In January 2014, it was announced that the organization was receiving funds from the Lone Survivor Fund, created by Lone Survivor director Peter Berg, along with two other veterans organizations. The fund raised over $100,000 during the opening weekend of that film largely through private screenings. Later that October, it was reported that MTV had partnered with the organization on a new documentary titled MTV's Got Your 6 that follows four military veterans as they return from Afghanistan and attempt to return to their communities and past lives. The documentary was produced by Karga Seven Pictures and executive producers included Dave Sirulnick, Jonathan Mussman, Sarah Wetherbee, Kelly Mcpherson, Emre Sahin and Kim Kanter. The film premiered on MTV on November 11, 2014.
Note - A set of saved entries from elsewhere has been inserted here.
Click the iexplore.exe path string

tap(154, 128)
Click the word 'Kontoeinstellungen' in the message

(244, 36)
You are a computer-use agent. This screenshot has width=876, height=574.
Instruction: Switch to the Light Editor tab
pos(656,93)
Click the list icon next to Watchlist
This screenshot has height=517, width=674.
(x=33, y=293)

Beginning in 2017, the organization began to release a list of films, television programs, and theatrical productions that they say portray veterans in a more accurate light. The list of productions from 2016 included One Day at a Time, Patriots Day, Six, The War Horse News, and Blueprint Specials. The list of productions from 2017 included The Gifted, Disjointed, Last Flag Flying, The Long Road Home, and Returning the Favor. In November 2017, it was also announced that the organization had partnered with Veterans in Media and Entertainment on a new fellowship program, the Veterans Fellowship Program, designed to help military veterans build careers in the entertainment industry. The initiative was expected to be funded by Got Your 6 and Macy's. The fellowship includes the pairing of veterans with mentors, monthly educational and training sessions, and networking events. Media companies taking part in the fellowship included 21st Century Fox, NBCUniversal, CBS, HBO, Viacom, Paramount Pictures, Sony Pictures Entertainment, Lionsgate, A+E Networks, Live Nation Entertainment, United Talent Agency, 44 Blue, The Ebersol Lanigan Company, DreamWorks Animation, Endemol Shine North America, and Valhalla Entertainment.
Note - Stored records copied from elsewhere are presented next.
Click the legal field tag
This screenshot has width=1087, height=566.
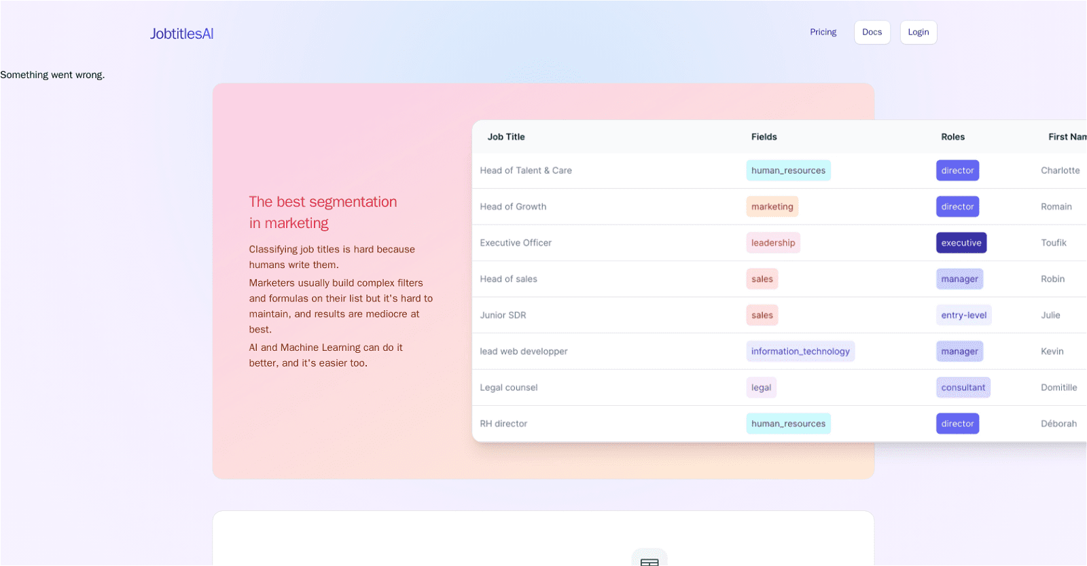click(761, 387)
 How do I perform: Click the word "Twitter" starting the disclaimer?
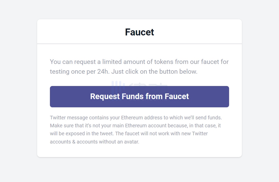click(58, 118)
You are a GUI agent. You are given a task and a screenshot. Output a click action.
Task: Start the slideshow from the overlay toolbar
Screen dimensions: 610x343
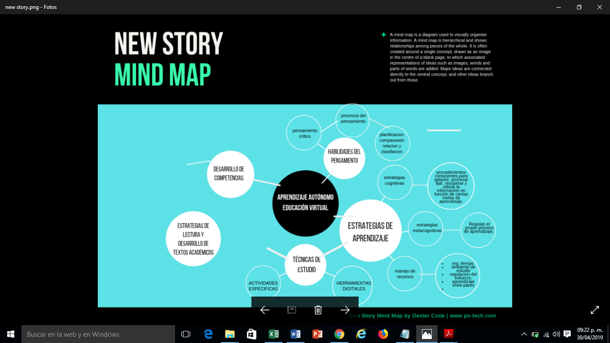(x=292, y=310)
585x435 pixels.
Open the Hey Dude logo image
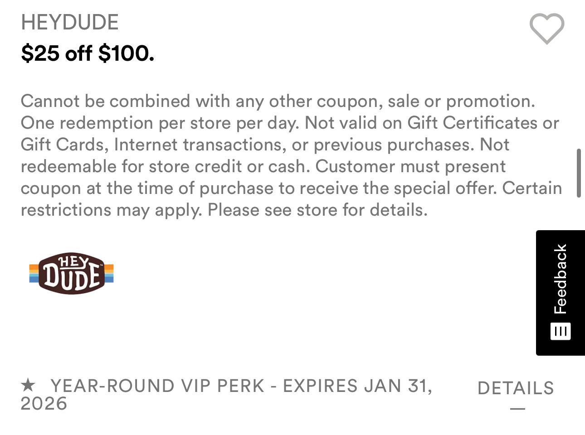(72, 273)
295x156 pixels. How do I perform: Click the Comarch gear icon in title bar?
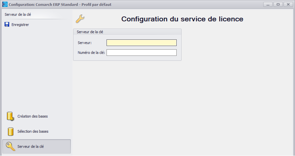[5, 4]
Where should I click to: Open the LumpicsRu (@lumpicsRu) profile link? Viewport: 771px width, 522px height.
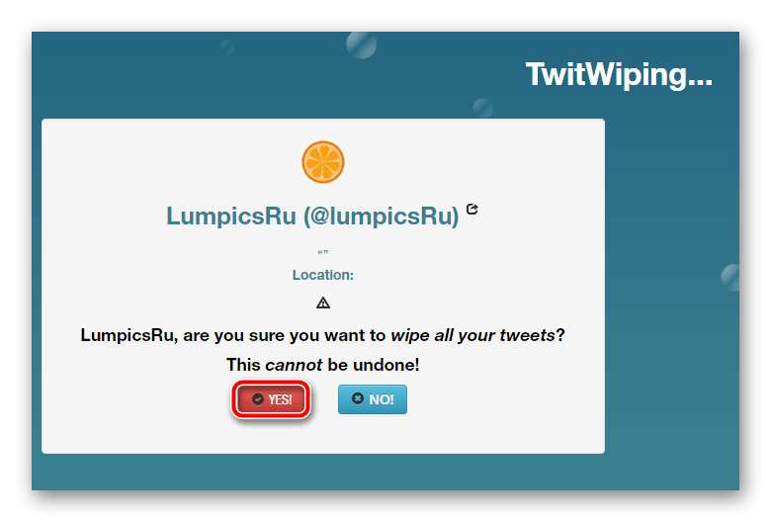[x=312, y=216]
In July 2018, it was announced that the organization had been acquired by the Bob Woodruff Foundation. Later that November, Got Your 6 reported on the success of the Veterans Fellowship Program in its first year citing the placement of 35 veterans with various media partners and the addition of Hollywood Foreign Press Association, TNT, TBS, and A Really Good Home Pictures as new collaborators.
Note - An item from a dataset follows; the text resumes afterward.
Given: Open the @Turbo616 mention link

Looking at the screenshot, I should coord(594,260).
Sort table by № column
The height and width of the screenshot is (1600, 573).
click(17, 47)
==Acquisition and Relaunch==
In 2018, the Bob Woodruff Foundation acquired Got Your 6. Since reconceiving the brand as a Bob Woodruff Foundation initiative in 2020, Got Your 6 has launched public awareness and education campaigns encouraging people to show veterans they've “got their six”: a 9/11 tribute featuring Staff Sergeant Michael Kacer, Lance Corporal Sarah Rudder, Matthew Broderick, Caroline Hirsch, Craig Newmark, Howard Lutnick, Lena Dunham, Jenna Bush Hager, Iliza Shlesinger, Fran Drescher, Lady A, Debra Messing, Colin Quinn, Bob Woodruff, and Lee Woodruff; radio and social media spots voiced by Bob Woodruff and Rita Moreno; messages on the Times Square jumbotron; and publications including LA Times Magazine. In 2021, Got Your 6 debuted “Leaders Eat Last,” an original panel series focused on food insecurity, supported by Craig Newmark Philanthropies.

Got Your 6 is supported by sponsorships. As of December 2021, corporate partners included Craig Newmark Philanthropies, Dave & Busters, Pendleton Whiskey, Pep Boys, Veterans on Wall Street, the National Football League, Alliance Data, H.C.S. Foundation, Citi, HSBC, the State of Qatar's Qatar Harvey Fund, TriWest, UBS, Wells Fargo, Ann G. And James B. Ritchey Foundation, Toyota, Vehicles for Veterans, Philip Morris International, the Steven & Alexandra Cohen Foundation, Barclays, Cantor Fitzgerald, PayPal, RBC Capital Markets, Balyasny Asset Management, Bank of America, The Barbara Bradley Baekgaard Family Foundation, Valley Guard Supply, Bank of the West, BNP Paribas, BioCatch, BlackRock, Bloomberg Philanthropies, Bridgewater, Citadel, Academy Securities, AmeriVet Securities, Ares, CME Group, Cushman & Wakefield, Drexel Hamilton, DTCC, Macquarie, MetLife, Quinn Emanuel, Santander, Senator, Skadden, and Tudor Investment Corporation.